[Element and text location data]
======
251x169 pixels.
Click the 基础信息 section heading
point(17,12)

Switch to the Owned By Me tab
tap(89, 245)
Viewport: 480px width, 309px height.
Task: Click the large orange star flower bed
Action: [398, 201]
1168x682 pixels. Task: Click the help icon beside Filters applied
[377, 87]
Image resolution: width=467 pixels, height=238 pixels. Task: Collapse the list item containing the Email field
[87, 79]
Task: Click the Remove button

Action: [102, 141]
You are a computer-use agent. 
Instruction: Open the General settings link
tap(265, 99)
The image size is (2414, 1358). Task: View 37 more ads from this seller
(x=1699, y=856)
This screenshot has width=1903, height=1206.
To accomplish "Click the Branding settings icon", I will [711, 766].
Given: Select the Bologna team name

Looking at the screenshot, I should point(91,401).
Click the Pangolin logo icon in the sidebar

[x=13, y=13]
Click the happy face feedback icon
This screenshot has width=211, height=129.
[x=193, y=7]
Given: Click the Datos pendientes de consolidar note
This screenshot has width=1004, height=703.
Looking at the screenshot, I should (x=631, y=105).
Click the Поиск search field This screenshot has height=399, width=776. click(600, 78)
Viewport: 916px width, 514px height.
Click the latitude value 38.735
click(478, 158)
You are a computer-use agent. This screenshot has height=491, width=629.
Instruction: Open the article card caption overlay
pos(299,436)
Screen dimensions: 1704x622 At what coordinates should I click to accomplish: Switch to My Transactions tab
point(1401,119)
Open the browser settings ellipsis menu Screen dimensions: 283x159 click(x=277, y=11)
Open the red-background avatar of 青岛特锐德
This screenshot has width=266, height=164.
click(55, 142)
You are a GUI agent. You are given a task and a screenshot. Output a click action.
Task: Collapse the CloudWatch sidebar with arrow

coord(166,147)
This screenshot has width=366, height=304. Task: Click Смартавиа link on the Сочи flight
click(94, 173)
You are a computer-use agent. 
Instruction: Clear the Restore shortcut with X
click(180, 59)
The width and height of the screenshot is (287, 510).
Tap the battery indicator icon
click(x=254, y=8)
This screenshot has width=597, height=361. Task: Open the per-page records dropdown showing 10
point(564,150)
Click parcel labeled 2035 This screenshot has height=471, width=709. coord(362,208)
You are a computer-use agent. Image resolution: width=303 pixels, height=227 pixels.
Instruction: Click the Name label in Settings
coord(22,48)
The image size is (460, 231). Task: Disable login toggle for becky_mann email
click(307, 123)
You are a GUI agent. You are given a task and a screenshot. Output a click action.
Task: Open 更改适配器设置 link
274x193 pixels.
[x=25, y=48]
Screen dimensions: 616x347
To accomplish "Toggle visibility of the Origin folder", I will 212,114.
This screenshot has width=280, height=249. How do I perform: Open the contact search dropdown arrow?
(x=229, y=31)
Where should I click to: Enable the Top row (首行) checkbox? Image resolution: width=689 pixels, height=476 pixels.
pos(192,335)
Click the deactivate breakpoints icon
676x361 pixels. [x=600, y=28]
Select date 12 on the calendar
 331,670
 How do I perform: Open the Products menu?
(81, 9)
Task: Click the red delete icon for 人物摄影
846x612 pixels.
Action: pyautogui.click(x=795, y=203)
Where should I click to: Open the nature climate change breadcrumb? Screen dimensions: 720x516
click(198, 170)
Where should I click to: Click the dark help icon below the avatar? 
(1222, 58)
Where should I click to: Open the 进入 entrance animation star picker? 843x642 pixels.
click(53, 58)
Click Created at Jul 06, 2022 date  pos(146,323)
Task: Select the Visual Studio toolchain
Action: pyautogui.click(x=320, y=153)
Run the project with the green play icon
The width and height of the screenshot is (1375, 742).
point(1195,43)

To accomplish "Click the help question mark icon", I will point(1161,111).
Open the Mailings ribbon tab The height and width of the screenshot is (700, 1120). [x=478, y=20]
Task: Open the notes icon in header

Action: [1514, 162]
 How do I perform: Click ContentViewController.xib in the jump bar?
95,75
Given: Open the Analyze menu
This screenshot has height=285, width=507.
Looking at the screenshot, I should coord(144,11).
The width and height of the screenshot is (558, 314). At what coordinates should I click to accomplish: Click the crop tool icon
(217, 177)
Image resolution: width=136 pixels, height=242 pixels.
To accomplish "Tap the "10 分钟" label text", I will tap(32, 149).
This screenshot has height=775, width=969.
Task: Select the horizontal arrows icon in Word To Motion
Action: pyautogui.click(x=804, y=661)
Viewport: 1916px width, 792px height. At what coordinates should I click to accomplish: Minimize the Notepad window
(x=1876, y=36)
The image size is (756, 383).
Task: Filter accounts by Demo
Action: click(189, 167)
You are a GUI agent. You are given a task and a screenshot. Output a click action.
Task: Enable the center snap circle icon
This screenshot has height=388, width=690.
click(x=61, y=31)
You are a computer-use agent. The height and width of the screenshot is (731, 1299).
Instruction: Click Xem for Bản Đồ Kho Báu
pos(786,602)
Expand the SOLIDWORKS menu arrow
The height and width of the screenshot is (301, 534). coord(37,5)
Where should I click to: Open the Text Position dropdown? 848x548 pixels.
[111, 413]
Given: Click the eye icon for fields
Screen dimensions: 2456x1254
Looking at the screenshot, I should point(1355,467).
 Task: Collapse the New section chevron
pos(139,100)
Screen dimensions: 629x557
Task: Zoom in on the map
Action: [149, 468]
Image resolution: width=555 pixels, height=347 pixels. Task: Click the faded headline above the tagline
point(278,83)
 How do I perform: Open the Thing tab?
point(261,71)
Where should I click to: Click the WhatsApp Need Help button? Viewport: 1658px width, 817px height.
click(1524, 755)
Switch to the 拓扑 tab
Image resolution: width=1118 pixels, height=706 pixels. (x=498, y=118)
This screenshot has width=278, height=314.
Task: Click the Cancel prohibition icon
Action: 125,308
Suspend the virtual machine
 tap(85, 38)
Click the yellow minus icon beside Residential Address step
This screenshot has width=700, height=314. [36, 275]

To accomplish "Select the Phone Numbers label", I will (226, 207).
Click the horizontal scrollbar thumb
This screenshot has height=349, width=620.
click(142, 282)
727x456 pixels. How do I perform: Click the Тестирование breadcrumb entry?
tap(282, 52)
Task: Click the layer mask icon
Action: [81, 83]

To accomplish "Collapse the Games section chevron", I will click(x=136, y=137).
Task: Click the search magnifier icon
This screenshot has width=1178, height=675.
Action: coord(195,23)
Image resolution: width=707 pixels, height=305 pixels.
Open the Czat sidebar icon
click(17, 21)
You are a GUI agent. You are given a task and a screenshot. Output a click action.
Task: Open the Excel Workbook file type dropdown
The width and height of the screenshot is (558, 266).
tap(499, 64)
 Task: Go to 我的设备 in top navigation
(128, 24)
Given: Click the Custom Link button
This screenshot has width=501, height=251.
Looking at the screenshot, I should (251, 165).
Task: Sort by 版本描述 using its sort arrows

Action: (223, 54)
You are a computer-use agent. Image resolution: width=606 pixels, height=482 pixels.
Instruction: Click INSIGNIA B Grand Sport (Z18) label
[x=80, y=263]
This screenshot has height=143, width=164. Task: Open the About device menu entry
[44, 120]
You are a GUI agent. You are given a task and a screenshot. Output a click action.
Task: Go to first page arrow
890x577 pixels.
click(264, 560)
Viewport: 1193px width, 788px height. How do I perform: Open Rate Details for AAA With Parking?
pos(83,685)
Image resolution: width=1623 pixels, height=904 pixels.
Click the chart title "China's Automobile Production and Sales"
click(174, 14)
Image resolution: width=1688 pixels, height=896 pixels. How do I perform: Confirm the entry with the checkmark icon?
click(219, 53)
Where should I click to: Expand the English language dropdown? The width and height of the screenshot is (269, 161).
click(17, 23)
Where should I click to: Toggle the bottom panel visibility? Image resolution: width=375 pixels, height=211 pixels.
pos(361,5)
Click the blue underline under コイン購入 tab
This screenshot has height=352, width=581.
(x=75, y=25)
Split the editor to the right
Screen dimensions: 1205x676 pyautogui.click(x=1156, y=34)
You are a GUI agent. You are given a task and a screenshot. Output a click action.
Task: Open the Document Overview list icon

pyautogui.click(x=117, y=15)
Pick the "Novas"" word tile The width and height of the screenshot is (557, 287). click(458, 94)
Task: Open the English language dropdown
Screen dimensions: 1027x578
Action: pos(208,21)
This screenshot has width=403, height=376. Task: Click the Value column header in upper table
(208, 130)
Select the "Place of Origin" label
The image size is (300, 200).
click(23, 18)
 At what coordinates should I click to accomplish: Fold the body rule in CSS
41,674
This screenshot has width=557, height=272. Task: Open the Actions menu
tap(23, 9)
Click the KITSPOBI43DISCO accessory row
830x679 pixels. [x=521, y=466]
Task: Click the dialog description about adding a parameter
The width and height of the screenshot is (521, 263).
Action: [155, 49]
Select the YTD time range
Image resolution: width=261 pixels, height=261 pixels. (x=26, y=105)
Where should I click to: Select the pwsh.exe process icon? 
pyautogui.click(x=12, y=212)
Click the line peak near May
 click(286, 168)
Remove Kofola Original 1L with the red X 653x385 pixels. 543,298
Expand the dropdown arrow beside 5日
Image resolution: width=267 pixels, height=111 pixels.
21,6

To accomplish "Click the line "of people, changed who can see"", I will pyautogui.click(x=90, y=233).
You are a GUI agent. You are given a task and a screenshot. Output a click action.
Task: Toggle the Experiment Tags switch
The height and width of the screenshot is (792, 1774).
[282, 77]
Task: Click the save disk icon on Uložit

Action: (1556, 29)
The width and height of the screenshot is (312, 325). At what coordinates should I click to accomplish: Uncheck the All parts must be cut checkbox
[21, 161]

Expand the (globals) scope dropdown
======
__Requirement__
Please quote the data above word for word, starting with the line containing "Click Created at" and going on through the line containing "Action: pyautogui.click(x=804, y=661)".

__Exercise result__
Click Created at Jul 06, 2022 date  pos(146,323)
Task: Select the Visual Studio toolchain
Action: pyautogui.click(x=320, y=153)
Run the project with the green play icon
The width and height of the screenshot is (1375, 742).
point(1195,43)

To accomplish "Click the help question mark icon", I will point(1161,111).
Open the Mailings ribbon tab The height and width of the screenshot is (700, 1120). [x=478, y=20]
Task: Open the notes icon in header

Action: [1514, 162]
 How do I perform: Click ContentViewController.xib in the jump bar?
95,75
Given: Open the Analyze menu
This screenshot has height=285, width=507.
Looking at the screenshot, I should coord(144,11).
The width and height of the screenshot is (558, 314). At what coordinates should I click to accomplish: Click the crop tool icon
(217, 177)
Image resolution: width=136 pixels, height=242 pixels.
To accomplish "Tap the "10 分钟" label text", I will tap(32, 149).
This screenshot has height=775, width=969.
Task: Select the horizontal arrows icon in Word To Motion
Action: pyautogui.click(x=804, y=661)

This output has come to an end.